Disgraced pathologist Charles Smith doesn’t show up for harsh reprimand

The College of Physicians and Surgeons of Ontario didn’t mince words in what may well be the final official reprimand of Dr. Charles Smith: egregious, repulsive, disgraced, abhorrence, abysmal.

But they were all directed at an empty chair — the disgraced forensic pathologist didn’t turn up.

“We all knew he wasn’t going to show,” said Tammy Marquardt, who spent 14 years in prison for the death of her son as a result of Smith’s faulty testimony. “He’s not man enough to stand up and take what’s due to him.”

The college revoked Smith’s medical licence last month and ordered him to show up for Friday’s reprimand, but didn’t have the power to compel him to attend.

The public dressing-down provided a “minuscule” comfort to Marquardt, whose 1995 second-degree murder conviction is one of several Smith cases the Court of Appeal has overturned.

While Smith may not have been in the room, the college still came down hard on the doctor, expressing its “abhorrence” of his conduct years after his mistakes became clear.

“Your transgressions were egregious in nature, repulsive in result, and caused irreparable harm to many innocent victims,” panel chairman Marc Gabel said to the chair reserved for Smith. “You had a duty to the public, to the administration of justice and to your profession. Your failure in all of these respects is abominable to this panel, to your fellow physicians and, as importantly, to the public.”

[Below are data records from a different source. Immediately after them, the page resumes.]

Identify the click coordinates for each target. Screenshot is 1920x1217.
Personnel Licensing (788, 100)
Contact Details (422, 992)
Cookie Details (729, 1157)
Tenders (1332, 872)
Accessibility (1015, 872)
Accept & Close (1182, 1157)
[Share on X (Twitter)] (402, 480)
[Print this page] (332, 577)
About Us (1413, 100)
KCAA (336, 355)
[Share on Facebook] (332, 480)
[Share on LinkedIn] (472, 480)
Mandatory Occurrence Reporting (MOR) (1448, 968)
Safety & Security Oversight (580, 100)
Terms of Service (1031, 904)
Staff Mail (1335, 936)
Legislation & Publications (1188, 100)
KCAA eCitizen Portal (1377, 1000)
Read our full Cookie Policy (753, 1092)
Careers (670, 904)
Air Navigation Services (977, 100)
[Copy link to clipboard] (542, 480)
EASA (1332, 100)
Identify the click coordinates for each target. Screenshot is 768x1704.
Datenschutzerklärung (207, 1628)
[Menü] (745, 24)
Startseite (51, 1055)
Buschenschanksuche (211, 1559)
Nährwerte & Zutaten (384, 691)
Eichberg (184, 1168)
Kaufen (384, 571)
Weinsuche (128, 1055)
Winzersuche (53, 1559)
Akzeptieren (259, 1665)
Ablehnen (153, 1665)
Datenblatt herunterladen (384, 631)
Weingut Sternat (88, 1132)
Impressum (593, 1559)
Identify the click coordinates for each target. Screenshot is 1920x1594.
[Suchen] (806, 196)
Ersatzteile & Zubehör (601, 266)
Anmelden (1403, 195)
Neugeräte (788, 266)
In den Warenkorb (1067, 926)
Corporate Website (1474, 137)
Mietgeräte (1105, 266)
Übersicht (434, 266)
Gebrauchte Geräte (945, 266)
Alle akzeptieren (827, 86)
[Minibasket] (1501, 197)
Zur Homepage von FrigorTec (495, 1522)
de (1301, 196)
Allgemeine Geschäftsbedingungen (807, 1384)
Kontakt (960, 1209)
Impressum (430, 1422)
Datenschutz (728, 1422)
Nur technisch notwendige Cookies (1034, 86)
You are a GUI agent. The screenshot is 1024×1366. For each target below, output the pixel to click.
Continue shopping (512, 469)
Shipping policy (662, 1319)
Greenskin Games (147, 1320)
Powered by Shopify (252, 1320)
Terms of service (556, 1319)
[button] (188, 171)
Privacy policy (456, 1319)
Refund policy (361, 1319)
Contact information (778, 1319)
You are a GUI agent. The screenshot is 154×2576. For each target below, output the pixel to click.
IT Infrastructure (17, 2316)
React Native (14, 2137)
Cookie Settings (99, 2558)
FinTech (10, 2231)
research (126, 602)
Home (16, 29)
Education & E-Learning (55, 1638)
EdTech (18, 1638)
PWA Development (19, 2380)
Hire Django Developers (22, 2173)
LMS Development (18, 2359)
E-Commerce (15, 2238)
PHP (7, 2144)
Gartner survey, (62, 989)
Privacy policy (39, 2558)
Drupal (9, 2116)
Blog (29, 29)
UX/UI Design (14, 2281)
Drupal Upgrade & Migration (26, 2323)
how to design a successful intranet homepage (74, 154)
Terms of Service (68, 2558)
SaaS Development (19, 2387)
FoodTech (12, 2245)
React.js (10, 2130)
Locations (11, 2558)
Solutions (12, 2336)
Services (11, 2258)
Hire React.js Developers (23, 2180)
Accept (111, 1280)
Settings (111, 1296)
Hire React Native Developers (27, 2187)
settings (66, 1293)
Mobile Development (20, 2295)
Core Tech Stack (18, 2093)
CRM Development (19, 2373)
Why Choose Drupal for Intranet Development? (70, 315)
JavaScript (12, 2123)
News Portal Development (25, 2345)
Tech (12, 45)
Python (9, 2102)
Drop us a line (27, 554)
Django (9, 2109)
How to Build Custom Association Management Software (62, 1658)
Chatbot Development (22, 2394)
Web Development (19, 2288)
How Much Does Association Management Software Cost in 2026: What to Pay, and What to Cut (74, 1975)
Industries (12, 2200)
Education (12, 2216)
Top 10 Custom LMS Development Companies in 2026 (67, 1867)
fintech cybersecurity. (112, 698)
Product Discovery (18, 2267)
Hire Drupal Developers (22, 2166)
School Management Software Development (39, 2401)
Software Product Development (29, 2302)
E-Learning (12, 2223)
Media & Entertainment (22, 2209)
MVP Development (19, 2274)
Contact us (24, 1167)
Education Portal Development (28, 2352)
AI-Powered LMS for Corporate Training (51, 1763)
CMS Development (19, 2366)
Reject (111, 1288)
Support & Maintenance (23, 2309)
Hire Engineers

Smith’s actions compromised the administration of justice and he did not act morally, ethically or with the best interests of patients, Gabel said.

“By your actions you abysmally failed to do so in these areas and have subsequently disgraced our profession,” he said. “We publicly deplore and denounce your behaviour.”

Once considered an unassailable expert on child forensic pathology, an inquiry found that errors in Smith’s work were responsible, in part, for several people being wrongfully convicted and sent to prison for killing children.

In addition to the inquiry coming down hard on Smith, other reports and reviews have noted his errors and his findings have been lambasted numerous times in court in recent years.

With his medical licence revoked, Smith is not expected to face further sanctions so the college may have the last word.

Smith failed to gather relevant information and conduct appropriate investigations, he referenced social situations of parents that were irrelevant to the pathology and gave unscientific, speculative and unsubstantiated opinions, the college said.

In Marquardt’s case she said she found her two-year-old son tangled in his bed sheets, but Smith testified he was strangled or suffocated. Her conviction was overturned by the Ontario Court of Appeal last month and a new trial was ordered.

When Smith appeared before the Goudge Inquiry into pediatric forensic pathology he apologized and said his errors weren’t intentional. But Marquardt said the apologies, medical licence revocation and reprimand aren’t enough to make up for the 14 years she spent in prison.

“Personally I’d like to see him to go jail, at least feel a little bit of what we felt: fear for your life on a daily basis,” Marquardt said. “Live your life on a constant fight or flight and tell me how your body’s going to hold up to that.”

Smith’s lawyer sent a letter to the college on Thursday saying her client wouldn’t attend the reprimand. A request to his lawyer for comment was not immediately returned Friday. Smith was last heard to be living in British Columbia.

He pleaded no contest to the professional misconduct and incompetence findings on which the college stripped him of his licence. Smith has not practised medicine since August 2008, when his registration expired.

A spokeswoman for the college said that Smith would be eligible to re-apply for his licence one year after it was revoked, but in this case he wouldn’t likely succeed.